Newsletter Transferkompakt Mai 2018
Thema: Mehrwerte überregionaler Studien und kleinräumiger Analysen.

Das deutsche Bildungssystem über alle Bildungsbereiche hinweg erscheint in öffentlichen Debatten oft als schwerfälliger Tanker mit Entwicklungsrückstand und mangelhafter Leistungsbilanz. Groß angelegte Studien wie beispielsweise der Nationale Bildungsbericht, der seit 2006 im Zweijahresrhythmus erscheint, untermauern zunächst den Eindruck, kommen sie doch als dickes, auf den ersten Blick undurchsichtiges Sammelsurium von Zahlen, Daten und Fakten daher. Sieht man jedoch genauer hin, hat das Berichtswesen in den vergangenen Jahren einige Bewegungen im System mitangestoßen. So hat beispielsweise das schlechte Abschneiden deutscher Schülerinnen und Schüler in internationalen Vergleichsstudien wie PISA mit dazu beigetragen, einen Handlungsdruck auf Bildungspolitik und -verwaltung auszuüben, der nun Trends in der Bildungsberichterstattung gesetzt hat.

> Gegebenes Material:

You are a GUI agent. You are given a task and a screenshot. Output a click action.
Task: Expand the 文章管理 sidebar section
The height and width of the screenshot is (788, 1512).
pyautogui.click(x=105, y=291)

> Aufgabenstellung: Geben Sie aus dem Newsletter über Bildungsstudien den Abschnitt von „Das deutsche Bildungssystem“ bis einschließlich „Bildungsberichterstattung gesetzt hat.“ wortgetreu wieder.

> Richtige Lösung:
Das deutsche Bildungssystem über alle Bildungsbereiche hinweg erscheint in öffentlichen Debatten oft als schwerfälliger Tanker mit Entwicklungsrückstand und mangelhafter Leistungsbilanz. Groß angelegte Studien wie beispielsweise der Nationale Bildungsbericht, der seit 2006 im Zweijahresrhythmus erscheint, untermauern zunächst den Eindruck, kommen sie doch als dickes, auf den ersten Blick undurchsichtiges Sammelsurium von Zahlen, Daten und Fakten daher. Sieht man jedoch genauer hin, hat das Berichtswesen in den vergangenen Jahren einige Bewegungen im System mitangestoßen. So hat beispielsweise das schlechte Abschneiden deutscher Schülerinnen und Schüler in internationalen Vergleichsstudien wie PISA mit dazu beigetragen, einen Handlungsdruck auf Bildungspolitik und -verwaltung auszuüben, der nun Trends in der Bildungsberichterstattung gesetzt hat.